(PASSAGE SHOWN)
INDIANAPOLIS (WISH) — I-Team 8 has collected over 800 complaints of unemployment benefit issues in less than a week.

Now, some are saying they are being asked to repay more than what they actually received in pandemic unemployment benefits.

“It was the scariest letter I had ever received saying I owed this much money,” said Ciana Sorrentino, a IUPUI graduate student studying public policy. “It seemed like some of the case studies that we read about in class about when public agencies essentially, like, mess up.” 

Workforce Development plans to have a briefing at 11 a.m. Friday in a conference room at Indiana Government Center South. People scheduled to speak at the briefing for the news media are Fred Payne, the head of the department; Josh Richardson, the department’s chief of staff; and Regina Ashley, chief unemployment insurance and workforce solutions officer. The briefing will be live on WISH-TV, at and on the WISH-TV app and Facebook page.

Sorrentino says the pandemic hit when she was set to start school. It was then that she lost her job and spent five weeks on unemployment.

“I received $573 (in Pandemic Unemployment Assistance) and I had to pay $667 back, and I was just caught off guard,” she said.

Sorrentino says, at the time, she was told she was not allowed to appeal the decision, and so, out of fear, she paid the money.

“I know compared to some of the other stories I’ve been reading, it’s like pennies because I know some people have to pay like thousands of dollars.”
(End PASSAGE SHOWN)
(DATA LISTING)
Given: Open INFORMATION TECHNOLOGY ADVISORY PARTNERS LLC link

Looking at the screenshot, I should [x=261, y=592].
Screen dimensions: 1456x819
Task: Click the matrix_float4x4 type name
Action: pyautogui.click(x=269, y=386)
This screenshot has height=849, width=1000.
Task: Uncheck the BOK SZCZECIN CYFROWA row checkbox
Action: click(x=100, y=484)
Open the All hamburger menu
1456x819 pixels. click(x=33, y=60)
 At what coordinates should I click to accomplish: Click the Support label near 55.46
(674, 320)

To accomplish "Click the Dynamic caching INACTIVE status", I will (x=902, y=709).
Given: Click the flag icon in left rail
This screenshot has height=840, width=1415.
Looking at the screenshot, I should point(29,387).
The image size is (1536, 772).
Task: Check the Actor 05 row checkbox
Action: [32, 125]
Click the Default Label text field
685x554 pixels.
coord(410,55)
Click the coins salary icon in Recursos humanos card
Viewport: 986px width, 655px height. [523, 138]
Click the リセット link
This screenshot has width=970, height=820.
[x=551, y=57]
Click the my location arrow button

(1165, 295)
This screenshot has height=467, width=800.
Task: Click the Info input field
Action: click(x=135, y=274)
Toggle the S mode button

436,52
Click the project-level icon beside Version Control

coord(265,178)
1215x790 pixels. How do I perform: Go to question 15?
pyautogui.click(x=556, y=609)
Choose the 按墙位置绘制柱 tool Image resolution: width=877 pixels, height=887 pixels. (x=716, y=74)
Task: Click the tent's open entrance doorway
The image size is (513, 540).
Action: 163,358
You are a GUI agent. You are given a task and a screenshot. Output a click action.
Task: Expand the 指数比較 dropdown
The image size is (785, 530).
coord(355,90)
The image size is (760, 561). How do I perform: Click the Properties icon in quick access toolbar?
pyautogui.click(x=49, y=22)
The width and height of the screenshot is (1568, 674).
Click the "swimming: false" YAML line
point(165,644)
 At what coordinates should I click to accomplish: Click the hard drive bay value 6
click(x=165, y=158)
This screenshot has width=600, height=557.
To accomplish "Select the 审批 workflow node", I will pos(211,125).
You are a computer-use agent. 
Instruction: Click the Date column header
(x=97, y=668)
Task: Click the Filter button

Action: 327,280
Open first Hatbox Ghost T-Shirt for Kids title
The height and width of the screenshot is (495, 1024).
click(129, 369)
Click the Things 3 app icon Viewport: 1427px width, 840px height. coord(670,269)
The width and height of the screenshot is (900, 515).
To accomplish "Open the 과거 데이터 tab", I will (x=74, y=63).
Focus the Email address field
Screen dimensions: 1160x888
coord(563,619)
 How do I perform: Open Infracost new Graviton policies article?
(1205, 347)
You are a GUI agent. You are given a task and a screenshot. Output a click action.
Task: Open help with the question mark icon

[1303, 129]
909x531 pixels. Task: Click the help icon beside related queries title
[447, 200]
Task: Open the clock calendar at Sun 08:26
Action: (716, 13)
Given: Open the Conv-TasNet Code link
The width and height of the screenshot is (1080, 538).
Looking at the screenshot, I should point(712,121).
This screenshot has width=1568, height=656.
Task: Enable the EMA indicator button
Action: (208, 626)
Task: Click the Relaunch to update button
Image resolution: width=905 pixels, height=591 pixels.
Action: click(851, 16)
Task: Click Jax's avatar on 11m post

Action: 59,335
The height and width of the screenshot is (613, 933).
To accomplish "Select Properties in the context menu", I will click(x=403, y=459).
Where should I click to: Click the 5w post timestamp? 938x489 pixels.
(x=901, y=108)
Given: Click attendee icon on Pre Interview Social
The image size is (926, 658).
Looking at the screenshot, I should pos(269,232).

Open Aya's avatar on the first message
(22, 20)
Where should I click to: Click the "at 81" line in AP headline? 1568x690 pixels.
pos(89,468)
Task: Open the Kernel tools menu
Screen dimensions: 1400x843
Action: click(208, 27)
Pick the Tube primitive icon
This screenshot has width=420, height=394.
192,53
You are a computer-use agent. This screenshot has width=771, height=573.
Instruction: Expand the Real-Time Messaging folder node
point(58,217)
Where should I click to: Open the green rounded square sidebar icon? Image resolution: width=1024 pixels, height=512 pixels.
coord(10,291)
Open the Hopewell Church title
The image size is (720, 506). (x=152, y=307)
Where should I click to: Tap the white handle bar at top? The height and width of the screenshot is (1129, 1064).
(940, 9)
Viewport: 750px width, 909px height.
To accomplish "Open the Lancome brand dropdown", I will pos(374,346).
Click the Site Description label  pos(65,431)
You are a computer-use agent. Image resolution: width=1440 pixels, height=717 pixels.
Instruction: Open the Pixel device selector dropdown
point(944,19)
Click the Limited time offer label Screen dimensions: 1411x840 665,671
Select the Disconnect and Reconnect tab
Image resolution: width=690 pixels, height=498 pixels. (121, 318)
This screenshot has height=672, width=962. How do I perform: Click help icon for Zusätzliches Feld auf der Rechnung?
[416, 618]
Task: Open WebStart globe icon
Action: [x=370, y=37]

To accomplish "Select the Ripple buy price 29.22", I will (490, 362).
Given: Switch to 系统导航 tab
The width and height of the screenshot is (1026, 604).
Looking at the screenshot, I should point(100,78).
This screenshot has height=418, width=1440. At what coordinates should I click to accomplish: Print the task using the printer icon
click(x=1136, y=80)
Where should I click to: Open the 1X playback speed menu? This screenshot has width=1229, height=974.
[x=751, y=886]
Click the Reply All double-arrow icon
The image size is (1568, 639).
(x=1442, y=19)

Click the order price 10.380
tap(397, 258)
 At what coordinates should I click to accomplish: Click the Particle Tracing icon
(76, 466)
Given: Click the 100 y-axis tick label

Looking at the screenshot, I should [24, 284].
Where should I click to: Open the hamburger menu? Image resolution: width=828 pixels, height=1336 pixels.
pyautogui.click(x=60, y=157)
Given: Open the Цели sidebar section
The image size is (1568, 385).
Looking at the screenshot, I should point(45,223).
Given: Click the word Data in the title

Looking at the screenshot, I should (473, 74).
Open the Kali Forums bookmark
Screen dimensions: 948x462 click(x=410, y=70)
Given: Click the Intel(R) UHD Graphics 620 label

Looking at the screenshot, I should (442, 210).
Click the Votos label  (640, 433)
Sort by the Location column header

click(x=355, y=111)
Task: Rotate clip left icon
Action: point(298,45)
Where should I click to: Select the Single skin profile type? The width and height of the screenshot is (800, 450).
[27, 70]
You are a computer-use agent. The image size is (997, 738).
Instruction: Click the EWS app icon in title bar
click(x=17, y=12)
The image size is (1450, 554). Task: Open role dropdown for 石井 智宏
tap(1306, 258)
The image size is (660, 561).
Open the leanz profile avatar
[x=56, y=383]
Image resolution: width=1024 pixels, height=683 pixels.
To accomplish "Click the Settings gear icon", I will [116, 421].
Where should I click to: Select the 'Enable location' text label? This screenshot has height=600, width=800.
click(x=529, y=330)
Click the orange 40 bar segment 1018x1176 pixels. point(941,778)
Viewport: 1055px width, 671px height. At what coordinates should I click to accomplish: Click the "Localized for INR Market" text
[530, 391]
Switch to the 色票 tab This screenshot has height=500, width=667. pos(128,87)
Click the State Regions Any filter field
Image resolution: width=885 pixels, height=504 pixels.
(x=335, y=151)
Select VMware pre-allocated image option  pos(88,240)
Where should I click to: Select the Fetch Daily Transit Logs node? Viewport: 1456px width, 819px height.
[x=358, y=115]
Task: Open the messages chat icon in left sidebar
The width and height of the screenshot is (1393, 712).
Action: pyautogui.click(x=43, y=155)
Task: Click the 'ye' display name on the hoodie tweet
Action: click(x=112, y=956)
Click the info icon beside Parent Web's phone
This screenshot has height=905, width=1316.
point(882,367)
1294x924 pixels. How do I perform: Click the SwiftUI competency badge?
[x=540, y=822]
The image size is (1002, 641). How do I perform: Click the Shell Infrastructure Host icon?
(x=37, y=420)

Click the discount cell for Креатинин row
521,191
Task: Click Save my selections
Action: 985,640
(End DATA LISTING)
*TASKS TO CARRY OUT*:
a – According to the unemployment repayment report, how much did Sorrentino have to pay back?
b – Go on with the news report about unemployment benefit repayments, picking up after its final sentence.

*EXPECTED RESULTS*:
a – $667

b –
Sorrentino says it’s time for the Indiana Department of Workforce Development to waive pandemic unemployment payments or at least be more open about what’s happening. “I think transparency is necessary especially when it comes to any sort of financial matter.” 

Others however, find themselves in steeper situations.

“William” shared his story. News 8 agreed to only use his first name. “I received around $10,000, and I have to pay back $13,300. My heart dropped into my stomach.”

“William” told I-Team 8 that the reason he has to pay more is due to taxes. He says he already appealed the decision and was denied. He says the process took nearly six months.

“I drove for Lyft,” he said. When the pandemic started, “I literally sat, for two weeks, sat in my car waiting for rides. I got maybe three rides in two weeks.”

Another person who shared a story was granted anonymity from News 8. The person was told to repay over $10,000 but only received a little over $9,000. That person calls it “a bogus overpayment judgement” by the Indiana Department of Workforce Development.